But Zion said, “The Lord has forsaken me,
the Lord has forgotten me.”
“Can a mother forget the baby at her breast
and have no compassion on the child she has borne?
Though she may forget,
I will not forget you!
See, I have engraved you on the palms of my hands;
your walls are ever before me. Isaiah 49:14-16
My husband and I recently decided to cut our son’s “dream feed” and stop nursing in the middle of the night. Since December, he had been waking up nearly every night some time between 2 a.m. and 4 a.m. — and when you share a room with your baby, it takes a toll. We were assured that at nine months, our son was ready to be weaned from this middle-of-the-night feeding, but I wasn’t sure I was ready (and then I remembered what a night of uninterrupted sleep felt like).
I can’t write for all mothers, and honestly I wouldn’t even try because not only is that impossible, it’s dangerous territory. But for me, after the first weeks of pain and frustration while my son and I tried to find our rhythm, I came to truly enjoy breastfeeding. My son’s feedings became a strange oasis of calm and contemplation in an otherwise relentless day of having to rise to every occasion. Being forced to sit still, while snuggling a baby who thinks you are the source of everything felt like a gift.

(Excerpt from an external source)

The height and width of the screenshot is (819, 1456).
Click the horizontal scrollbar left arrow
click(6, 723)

During those nursing sessions, I would gaze at this miracle in my arms, this marvel that my body made and then gave to the world. I would imagine what the future could hold for him. And I would also pray. A few verses would come to mind now and then, and none more on the nose (or the breast) than Isaiah 49:14-16. Over time though, my meditation on them began to shift.

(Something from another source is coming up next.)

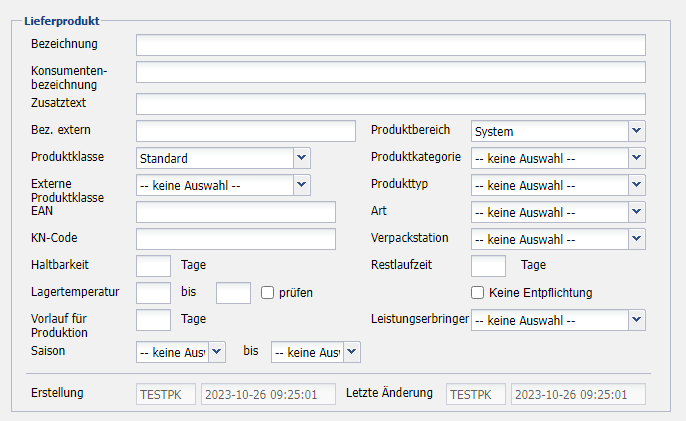The width and height of the screenshot is (686, 421).
Task: Enable the Keine Entpflichtung checkbox
Action: (x=478, y=293)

For a long while, during hard seasons of life, I would relate to Zion. feeling forsaken by the Lord. I thought in those times that I was like the baby at the mother’s breast, hungry and needy.
But now I was cast in a new role. I was the mother. And without fail, nearly every time I would go to nurse my son, he would start to pant (sorry if you’re reading this one day in the future, kid) and whimper when I brought him near my breast. If I didn’t move fast enough for him, he would whine or cry out of impatience. It would make me laugh — I was literally in the process of giving him exactly what he both wanted and needed, but it was as though he’d forgotten that I’d always done this in the past. Like, in the past two hours!
But rather than getting annoyed with my son for whining, I would try to reassure him and help him latch as soon as I could. I would absolutely revel in holding that baby close feeding him. When he grew older and more aware of me, I loved how he’d reach out his hands to stroke my face or my chest, or want to lace his fingers into mine. I loved how he’d play with my hair and laughed when he’d try to stick his fingers up my nose. It was a moment just for us, but it was also a mother’s privilege. After all the work and pain and sacrifice, it was my honor to be his everything.
There’s no way I could imagine forgetting this baby nursing at my breast. Not only wouldn’t my body allow me that, feeding my son wasn’t an obligation or a duty. It was a time I looked forward to with joy. Even those middle of the night wake-ups were still one more opportunity to snuggle that sweet little boy.
It struck me that perhaps this experience of joy as I fed my son was a tiny taste of what God experiences with us. God is sometimes referred to as El Shaddai, “God All-Sufficient,” which is close to the Hebrew word for breasts. If I can delight and revel in providing for my son, though I am a flawed and broken human, how much more does God delight and revel in getting to be my Everything? Does Jesus look at the scars on his hands and celebrate the honor of being my Person, an honor that is entirely his because he paid for it with his body?
In those moments when I feel my greatest need of the Divine, I now see God joyfully pulling me close, away from all the other “gods” that clamor for my attention. I see myself wanted, desired, delighted in, and deeply loved, and I know that everything will somehow be OK.
In those moments, I remember that just as my body responds to my son’s need and gives him whatever he requires for the day through my breastmilk, so God knows what I need and exactly how to provide it. And maybe he’s even honored to do it.
Still, as I contemplate this new phase we’re entering, of more solid foods and less Mother’s milk, I hold Psalm 131 in my heart alongside Isaiah 49:15. That psalm speaks of David learning to soothe himself “like a weaned child with its mother.” If, with God’s help, I do my job right, my son will remember that I always joyfully took care of him in the past and will delight in doing so again. Through this act of nursing, I’m teaching my child to trust me and to find me faithful to him. I pray that he and I will both be able to fully know God’s delight in us and joy in being our All Sufficient One. And may we both be settled in that truth.